CAIRO, Egypt — Protesters poured through deadlocked traffic on downtown Cairo’s Qasr Al-Ainy Street on Tuesday evening, demonstrating against a new constitutional article that allows military courts to try civlians. Policemen, one of whom was smiling, sprinted after them, beating and arresting those they could catch. After being detained inside the parliament’s Shura Council, protesters reported that they were dragged, beaten and sexually harassed by security forces. It’s a story Egypt has heard before.

Egypt’s military-backed government — an unelected body that has led the country since the ouster of Islamist President Mohammed Morsi earlier this year — issued a law on Sunday that makes it illegal for more than 10 people to gather in a public place unless a police station approves the meeting three days prior. The law, slammed by many as repressive and ironic, has fueled an already growing opposition to Gen. Abdel Fattah Al-Sisi, commander in chief of the Egyptian Armed Forces.

Many political activists and critics fear the law — and the interim government that passed it — will bring back repression reminiscent of former President Hosni Mubarak’s rule, or worse.

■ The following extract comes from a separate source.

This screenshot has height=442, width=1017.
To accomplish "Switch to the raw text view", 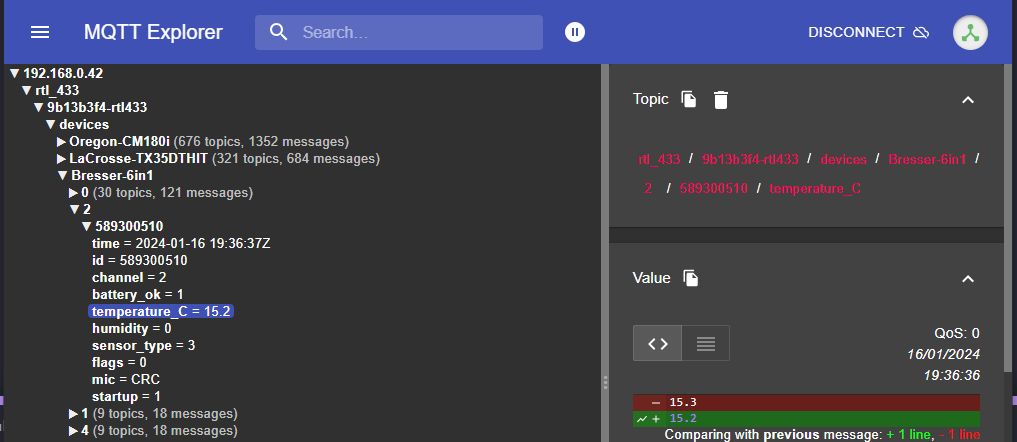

“The new protest law is basically being used to kill off the revolution,” tweeted prominent Egyptian activist Gigi Ibrahim. “We must keep protesting and protect our right to demonstrate. People died for this right.”

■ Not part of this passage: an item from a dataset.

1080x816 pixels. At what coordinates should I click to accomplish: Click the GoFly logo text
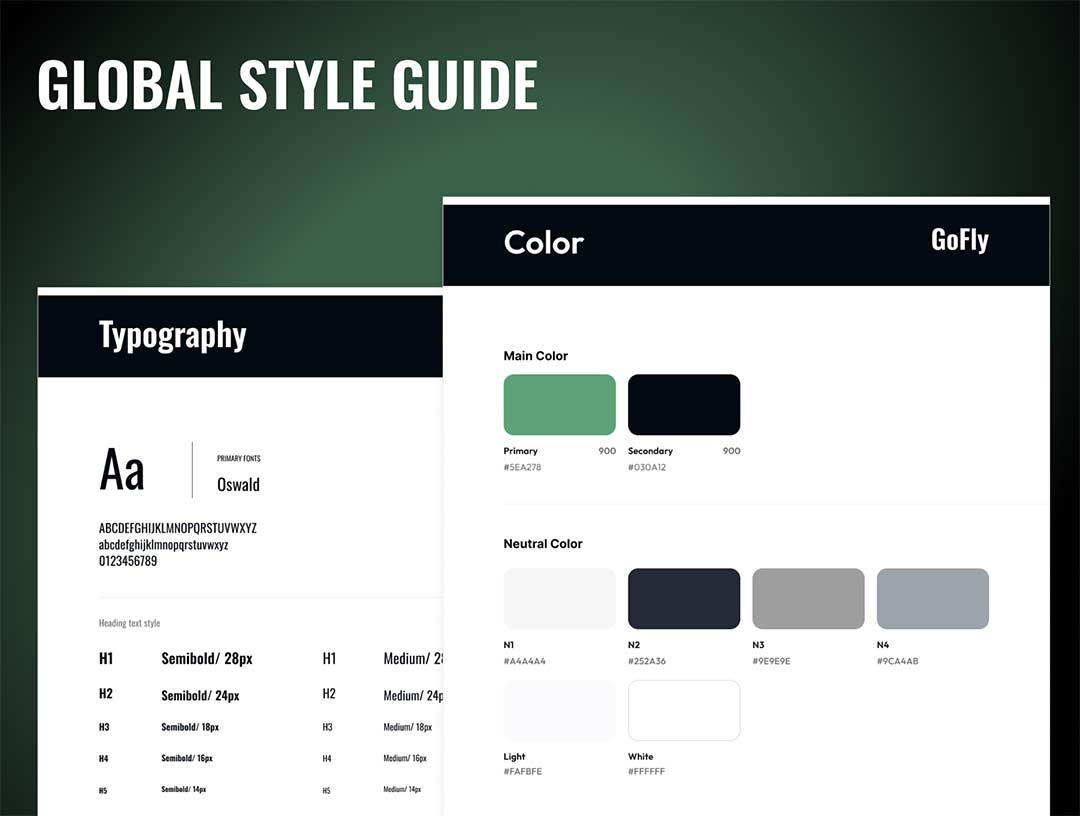(x=959, y=240)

The law imposes prison sentences and steep fines on those who don’t get permission for their demonstrations — like Tuesday afternoon’s protest outside the Shura Council and a morning protest commemorating 16-year-old Gaber Salah, nicknamed Jika, who was shot in the chest and head during clashes last year.

Anyone accused of violence at a protest can be slapped with a $44,000 fine — a sum of money that many Egyptians won’t make in decades of work. Deadly attacks on security forces and police across Egypt have only helped fuel the government’s crackdown on both Muslim Brotherhood supporters and non-Islamist opposition groups critical of the interim government — all in the name of security.

Sisi proclaimed that the adoption of the protest law, and other government moves, will “correct the democratic path and establish a regime that pleases all Egyptians,” the Associated Press reported.